# 5D M3 - Mirror slap during live view?



## rossgumbrell (Mar 1, 2014)

Having an absolute nightmare with this one as Googling the question comes back mixed results.

I do real estate and interior photography, as such I'm always tripod mounted, manual focused, trigger release firing off my shots. I use live view an awful lot to help compose, expose etc.

Whenever I shoot in live view, I manual focus on my subject, its tack sharp on the screen, hit the cable release (being careful to remain still etc, and the picture comes out with slight movement blur (at full image zoom - say, a tap), nowhere near as sharp as the live view feed i focused with. There seems to be a hefty mirror slap just prior to the image being taken, which contradicts Google's results with answers saying its only the shutter that moves during live view exposures.

It also seems evident that this is the case, because if i mount a flash on the camera and do the same thing, the slap comes first then the flash triggers. This is using first curtain sync also.

Can someone clarify for me if I'm doing something wrong here or something? Im not using cheap tripods or heads or anything.


----------



## neuroanatomist (Mar 1, 2014)

Is your lens set to MF? If not, and you have Live View focus mode set to Quick AF, the mirror will flip up to focus.


----------



## ahab1372 (Mar 1, 2014)

Is IS turned off? Not all lenses are tripod aware


----------



## rossgumbrell (Mar 1, 2014)

Thanks for the replies guys.

No, only using MF on this one, don't do any AF during live view, I also have my focus button moved to a separate button so its not a case of me forgetting to enter MF mode and it trying to AF.

No IS on the lens, is the 16-35L.

To add more info into the mix, I'm using the Manfrotto CX190 PRO4 and the 410 Junior head.


----------



## apersson850 (Mar 1, 2014)

Are you using a flash? Which live view shooting mode are you using? Any of the silent modes or not?

In general, several cameras which support live view have only one motor for both shutter cocking and mirror motion. When using such cameras, the mirror must move to be able to recharge the shutter for the next image.
But also cameras where the drives are separated makes some motion, and thus sound, when using live view. Triggering the flash usually requires the mechanics to move, since that's where the trigger is.


----------



## neuroanatomist (Mar 1, 2014)

Backing up a step, are you sure it's the mirror?

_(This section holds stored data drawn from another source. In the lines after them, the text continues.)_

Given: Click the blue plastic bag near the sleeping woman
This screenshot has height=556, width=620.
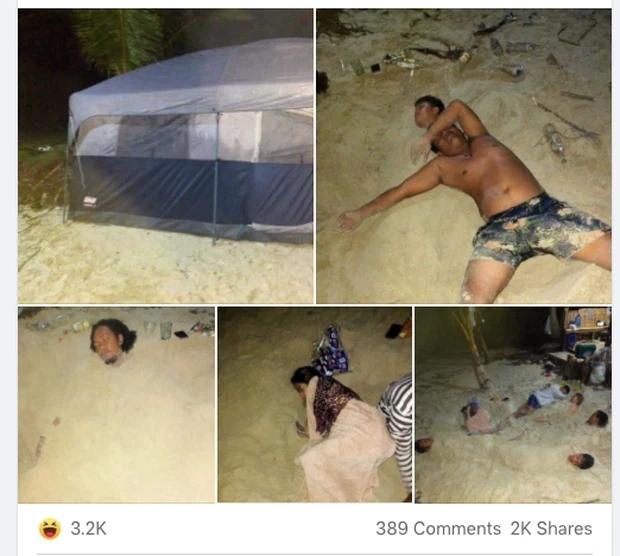Looking at the screenshot, I should click(x=331, y=351).
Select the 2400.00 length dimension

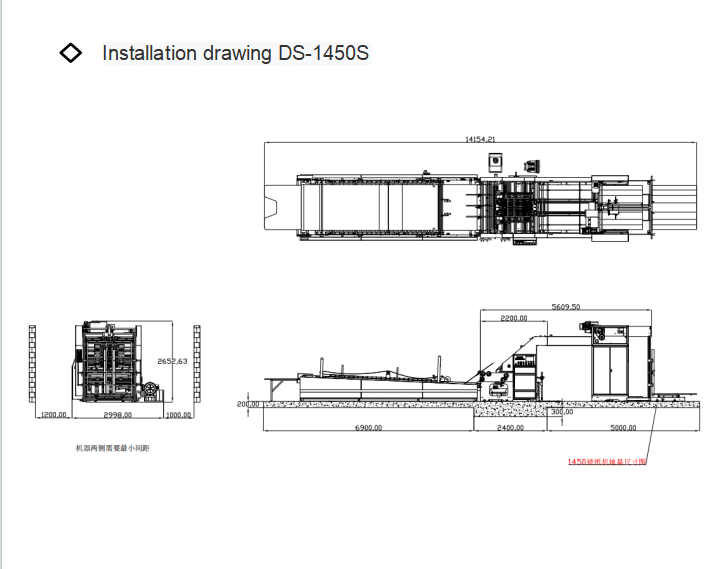(511, 427)
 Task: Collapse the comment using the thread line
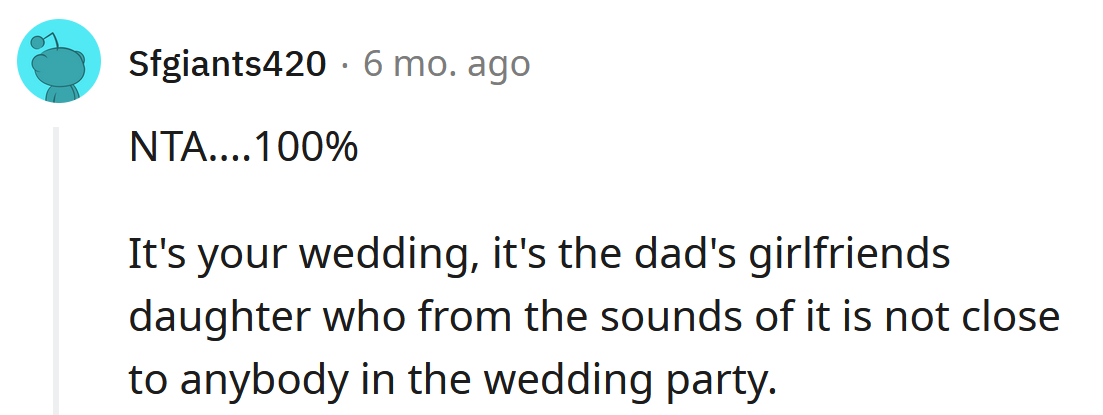[56, 270]
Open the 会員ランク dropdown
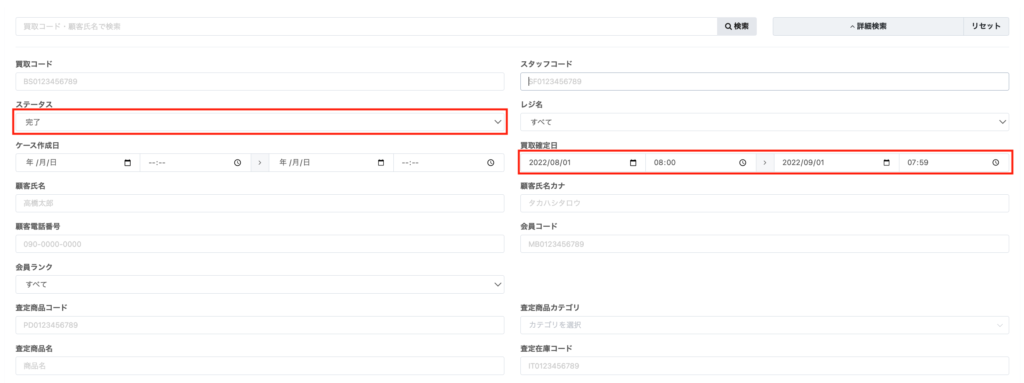Image resolution: width=1024 pixels, height=383 pixels. (260, 284)
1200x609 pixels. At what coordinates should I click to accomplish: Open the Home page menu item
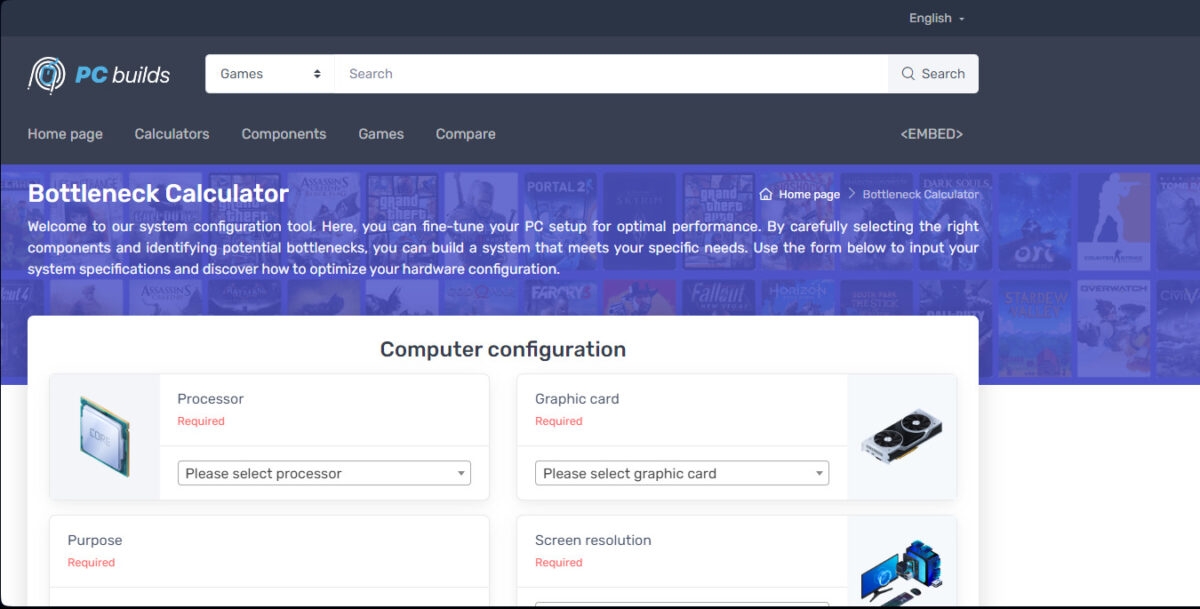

The mirror and shutter make different sounds. Enabling mirror lockup (not in live view) let's you distinguish - first shutter press is mirror, second is shutter. 

Also, what's your Live View silent shooting mode setting?


----------



## Andy_Hodapp (Mar 2, 2014)

Try setting the ten second timer as well as using the remote cable release. When ever I use longer lenses this makes a huge difference.


----------



## duydaniel (Mar 2, 2014)

I use 2 seconds time with mirror lock up. No problem of blur so far though I haven't experienced live view photo yet.


----------



## agierke (Mar 2, 2014)

duydaniel said:


> I use 2 seconds time with mirror lock up. No problem of blur so far though I haven't experienced live view photo yet.



This. Sounds like you don't have mirror lock up enabled. I shot a ton of architectural stuff for a few years and results would suffer if I didn't do mirror lock up and wait a second to two to trigger the shutter after the mirror had settled into position. The tripod in this situation can actually magnify the vibrations of the mirror slap causing slight motion blur in otherwise sharply focused images. The effect lessens with faster shutter speeds or really long shutter speeds. When the shutter is between 1/60th and say a sec or so it's particularly troublesome.

Irregardless of live view, make sure mirror lock up is enabled and that you allow time for the mirror to settle before triggering the exposure.


----------



## sanj (Mar 2, 2014)

agierke said:


> duydaniel said:
> 
> 
> > I use 2 seconds time with mirror lock up. No problem of blur so far though I haven't experienced live view photo yet.
> ...



This seems to nail it.


----------



## rossgumbrell (Mar 2, 2014)

apersson850 said:


> Are you using a flash? Which live view shooting mode are you using? Any of the silent modes or not?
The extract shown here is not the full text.